▶ Task prompt
Copy the data below line for line, changing nothing.

▶ Material for the task
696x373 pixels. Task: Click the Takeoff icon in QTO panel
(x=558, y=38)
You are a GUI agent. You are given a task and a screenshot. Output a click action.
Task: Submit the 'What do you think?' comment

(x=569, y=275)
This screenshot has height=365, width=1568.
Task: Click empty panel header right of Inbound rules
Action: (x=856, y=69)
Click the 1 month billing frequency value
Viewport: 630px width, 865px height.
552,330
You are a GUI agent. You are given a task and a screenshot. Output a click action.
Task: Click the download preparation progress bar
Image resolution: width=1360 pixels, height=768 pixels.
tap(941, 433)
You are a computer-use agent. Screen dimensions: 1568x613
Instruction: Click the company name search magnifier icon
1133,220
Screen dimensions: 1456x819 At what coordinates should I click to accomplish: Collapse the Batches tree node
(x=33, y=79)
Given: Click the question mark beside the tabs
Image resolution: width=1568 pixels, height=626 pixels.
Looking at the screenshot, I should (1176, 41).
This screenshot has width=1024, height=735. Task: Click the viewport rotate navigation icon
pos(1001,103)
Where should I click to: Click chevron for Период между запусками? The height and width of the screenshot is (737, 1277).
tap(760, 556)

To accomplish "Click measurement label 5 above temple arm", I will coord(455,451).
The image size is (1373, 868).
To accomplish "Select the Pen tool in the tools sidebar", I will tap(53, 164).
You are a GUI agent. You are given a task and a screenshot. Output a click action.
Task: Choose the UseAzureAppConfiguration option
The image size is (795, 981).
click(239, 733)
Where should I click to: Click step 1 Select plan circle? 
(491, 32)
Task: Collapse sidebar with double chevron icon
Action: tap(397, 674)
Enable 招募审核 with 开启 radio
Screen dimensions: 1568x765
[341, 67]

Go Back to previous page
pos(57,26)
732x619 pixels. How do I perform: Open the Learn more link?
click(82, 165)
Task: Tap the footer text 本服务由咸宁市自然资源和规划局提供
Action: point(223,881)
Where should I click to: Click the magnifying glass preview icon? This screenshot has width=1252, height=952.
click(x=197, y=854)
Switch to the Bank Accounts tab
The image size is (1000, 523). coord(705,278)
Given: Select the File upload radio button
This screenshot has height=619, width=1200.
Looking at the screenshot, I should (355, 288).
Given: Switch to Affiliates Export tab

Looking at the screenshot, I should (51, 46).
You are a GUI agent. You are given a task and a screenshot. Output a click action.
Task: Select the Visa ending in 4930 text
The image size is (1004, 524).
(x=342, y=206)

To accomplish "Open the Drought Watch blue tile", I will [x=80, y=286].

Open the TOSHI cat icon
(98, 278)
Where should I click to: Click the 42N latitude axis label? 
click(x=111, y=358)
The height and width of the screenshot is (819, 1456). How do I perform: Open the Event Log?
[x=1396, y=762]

▶ Written solution
696x373 pixels. Task: Click the Takeoff icon in QTO panel
(x=558, y=38)
You are a GUI agent. You are given a task and a screenshot. Output a click action.
Task: Submit the 'What do you think?' comment

(x=569, y=275)
This screenshot has height=365, width=1568.
Task: Click empty panel header right of Inbound rules
Action: (x=856, y=69)
Click the 1 month billing frequency value
Viewport: 630px width, 865px height.
552,330
You are a GUI agent. You are given a task and a screenshot. Output a click action.
Task: Click the download preparation progress bar
Image resolution: width=1360 pixels, height=768 pixels.
tap(941, 433)
You are a computer-use agent. Screen dimensions: 1568x613
Instruction: Click the company name search magnifier icon
1133,220
Screen dimensions: 1456x819 At what coordinates should I click to accomplish: Collapse the Batches tree node
(x=33, y=79)
Given: Click the question mark beside the tabs
Image resolution: width=1568 pixels, height=626 pixels.
Looking at the screenshot, I should (1176, 41).
This screenshot has width=1024, height=735. Task: Click the viewport rotate navigation icon
pos(1001,103)
Where should I click to: Click chevron for Период между запусками? The height and width of the screenshot is (737, 1277).
tap(760, 556)

To accomplish "Click measurement label 5 above temple arm", I will coord(455,451).
The image size is (1373, 868).
To accomplish "Select the Pen tool in the tools sidebar", I will tap(53, 164).
You are a GUI agent. You are given a task and a screenshot. Output a click action.
Task: Choose the UseAzureAppConfiguration option
The image size is (795, 981).
click(239, 733)
Where should I click to: Click step 1 Select plan circle? 
(491, 32)
Task: Collapse sidebar with double chevron icon
Action: tap(397, 674)
Enable 招募审核 with 开启 radio
Screen dimensions: 1568x765
[341, 67]

Go Back to previous page
pos(57,26)
732x619 pixels. How do I perform: Open the Learn more link?
click(82, 165)
Task: Tap the footer text 本服务由咸宁市自然资源和规划局提供
Action: point(223,881)
Where should I click to: Click the magnifying glass preview icon? This screenshot has width=1252, height=952.
click(x=197, y=854)
Switch to the Bank Accounts tab
The image size is (1000, 523). coord(705,278)
Given: Select the File upload radio button
This screenshot has height=619, width=1200.
Looking at the screenshot, I should (355, 288).
Given: Switch to Affiliates Export tab

Looking at the screenshot, I should (51, 46).
You are a GUI agent. You are given a task and a screenshot. Output a click action.
Task: Select the Visa ending in 4930 text
The image size is (1004, 524).
(x=342, y=206)

To accomplish "Open the Drought Watch blue tile", I will [x=80, y=286].

Open the TOSHI cat icon
(98, 278)
Where should I click to: Click the 42N latitude axis label? 
click(x=111, y=358)
The height and width of the screenshot is (819, 1456). How do I perform: Open the Event Log?
[x=1396, y=762]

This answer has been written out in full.